Stored records:

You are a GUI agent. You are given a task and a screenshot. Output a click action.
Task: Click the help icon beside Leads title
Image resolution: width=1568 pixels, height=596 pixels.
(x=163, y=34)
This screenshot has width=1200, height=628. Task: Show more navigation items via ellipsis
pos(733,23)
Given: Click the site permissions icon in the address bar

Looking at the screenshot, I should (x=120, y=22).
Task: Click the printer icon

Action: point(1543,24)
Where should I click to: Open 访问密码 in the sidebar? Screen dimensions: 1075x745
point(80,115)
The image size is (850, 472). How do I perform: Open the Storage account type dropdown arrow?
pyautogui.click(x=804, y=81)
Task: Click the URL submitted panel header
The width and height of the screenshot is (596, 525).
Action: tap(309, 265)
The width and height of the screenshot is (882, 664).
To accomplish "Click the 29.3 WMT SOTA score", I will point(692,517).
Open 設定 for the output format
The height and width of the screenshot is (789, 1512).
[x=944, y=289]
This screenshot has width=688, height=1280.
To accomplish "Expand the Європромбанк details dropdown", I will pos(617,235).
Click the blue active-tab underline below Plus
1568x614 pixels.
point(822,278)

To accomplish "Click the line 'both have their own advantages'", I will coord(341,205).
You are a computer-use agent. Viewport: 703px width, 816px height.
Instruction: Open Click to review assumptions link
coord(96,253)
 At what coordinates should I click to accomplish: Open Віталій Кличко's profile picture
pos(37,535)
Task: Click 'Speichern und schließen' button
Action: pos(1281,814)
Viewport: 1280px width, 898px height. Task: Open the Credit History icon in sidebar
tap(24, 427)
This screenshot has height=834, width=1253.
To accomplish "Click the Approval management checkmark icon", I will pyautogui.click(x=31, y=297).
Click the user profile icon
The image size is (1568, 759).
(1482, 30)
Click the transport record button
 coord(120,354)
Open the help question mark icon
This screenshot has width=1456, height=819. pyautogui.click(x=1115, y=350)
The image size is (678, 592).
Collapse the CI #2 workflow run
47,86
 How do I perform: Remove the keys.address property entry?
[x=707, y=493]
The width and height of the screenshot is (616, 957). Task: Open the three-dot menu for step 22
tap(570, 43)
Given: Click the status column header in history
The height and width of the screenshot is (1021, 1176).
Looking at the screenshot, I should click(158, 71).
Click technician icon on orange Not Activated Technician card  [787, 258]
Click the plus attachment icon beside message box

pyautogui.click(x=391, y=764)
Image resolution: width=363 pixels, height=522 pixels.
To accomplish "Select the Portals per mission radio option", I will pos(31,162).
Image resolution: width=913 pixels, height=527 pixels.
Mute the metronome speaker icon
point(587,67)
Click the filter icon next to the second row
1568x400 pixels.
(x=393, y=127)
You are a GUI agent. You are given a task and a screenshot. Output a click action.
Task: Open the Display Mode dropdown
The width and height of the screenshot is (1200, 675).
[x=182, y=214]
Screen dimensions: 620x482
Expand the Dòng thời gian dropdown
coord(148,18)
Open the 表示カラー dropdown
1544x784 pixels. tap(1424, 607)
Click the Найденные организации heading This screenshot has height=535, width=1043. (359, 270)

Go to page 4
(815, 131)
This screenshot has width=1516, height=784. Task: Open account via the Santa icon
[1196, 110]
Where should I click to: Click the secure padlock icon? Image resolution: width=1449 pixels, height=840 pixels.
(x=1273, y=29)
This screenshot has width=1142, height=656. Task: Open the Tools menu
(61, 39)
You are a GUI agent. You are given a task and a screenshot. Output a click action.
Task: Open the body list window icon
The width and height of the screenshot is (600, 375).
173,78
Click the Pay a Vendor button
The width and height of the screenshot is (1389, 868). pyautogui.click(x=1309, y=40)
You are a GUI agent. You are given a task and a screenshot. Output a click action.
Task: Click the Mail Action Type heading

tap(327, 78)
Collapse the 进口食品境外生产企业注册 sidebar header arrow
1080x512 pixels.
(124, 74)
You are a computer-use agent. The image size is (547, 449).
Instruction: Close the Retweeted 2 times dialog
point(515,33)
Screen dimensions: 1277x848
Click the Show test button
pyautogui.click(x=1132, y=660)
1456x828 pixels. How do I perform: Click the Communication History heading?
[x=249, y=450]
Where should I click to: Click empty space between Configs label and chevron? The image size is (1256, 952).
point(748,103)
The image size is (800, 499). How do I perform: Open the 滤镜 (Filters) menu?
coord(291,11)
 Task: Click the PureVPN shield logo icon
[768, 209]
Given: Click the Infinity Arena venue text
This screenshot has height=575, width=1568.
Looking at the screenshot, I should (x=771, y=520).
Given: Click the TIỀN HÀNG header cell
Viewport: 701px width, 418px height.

• Required action
Lines from the top of the entries above to the line that contains "This screenshot has height=834, width=1253." should be set down exactly, please, with both ends kept and nothing added.

• Task result
You are a GUI agent. You are given a task and a screenshot. Output a click action.
Task: Click the help icon beside Leads title
Image resolution: width=1568 pixels, height=596 pixels.
(x=163, y=34)
This screenshot has width=1200, height=628. Task: Show more navigation items via ellipsis
pos(733,23)
Given: Click the site permissions icon in the address bar

Looking at the screenshot, I should (x=120, y=22).
Task: Click the printer icon

Action: point(1543,24)
Where should I click to: Open 访问密码 in the sidebar? Screen dimensions: 1075x745
point(80,115)
The image size is (850, 472). How do I perform: Open the Storage account type dropdown arrow?
pyautogui.click(x=804, y=81)
Task: Click the URL submitted panel header
The width and height of the screenshot is (596, 525).
Action: tap(309, 265)
The width and height of the screenshot is (882, 664).
To accomplish "Click the 29.3 WMT SOTA score", I will point(692,517).
Open 設定 for the output format
The height and width of the screenshot is (789, 1512).
[x=944, y=289]
This screenshot has width=688, height=1280.
To accomplish "Expand the Європромбанк details dropdown", I will pos(617,235).
Click the blue active-tab underline below Plus
1568x614 pixels.
point(822,278)

To accomplish "Click the line 'both have their own advantages'", I will coord(341,205).
You are a computer-use agent. Viewport: 703px width, 816px height.
Instruction: Open Click to review assumptions link
coord(96,253)
 At what coordinates should I click to accomplish: Open Віталій Кличко's profile picture
pos(37,535)
Task: Click 'Speichern und schließen' button
Action: pos(1281,814)
Viewport: 1280px width, 898px height. Task: Open the Credit History icon in sidebar
tap(24, 427)
This screenshot has height=834, width=1253.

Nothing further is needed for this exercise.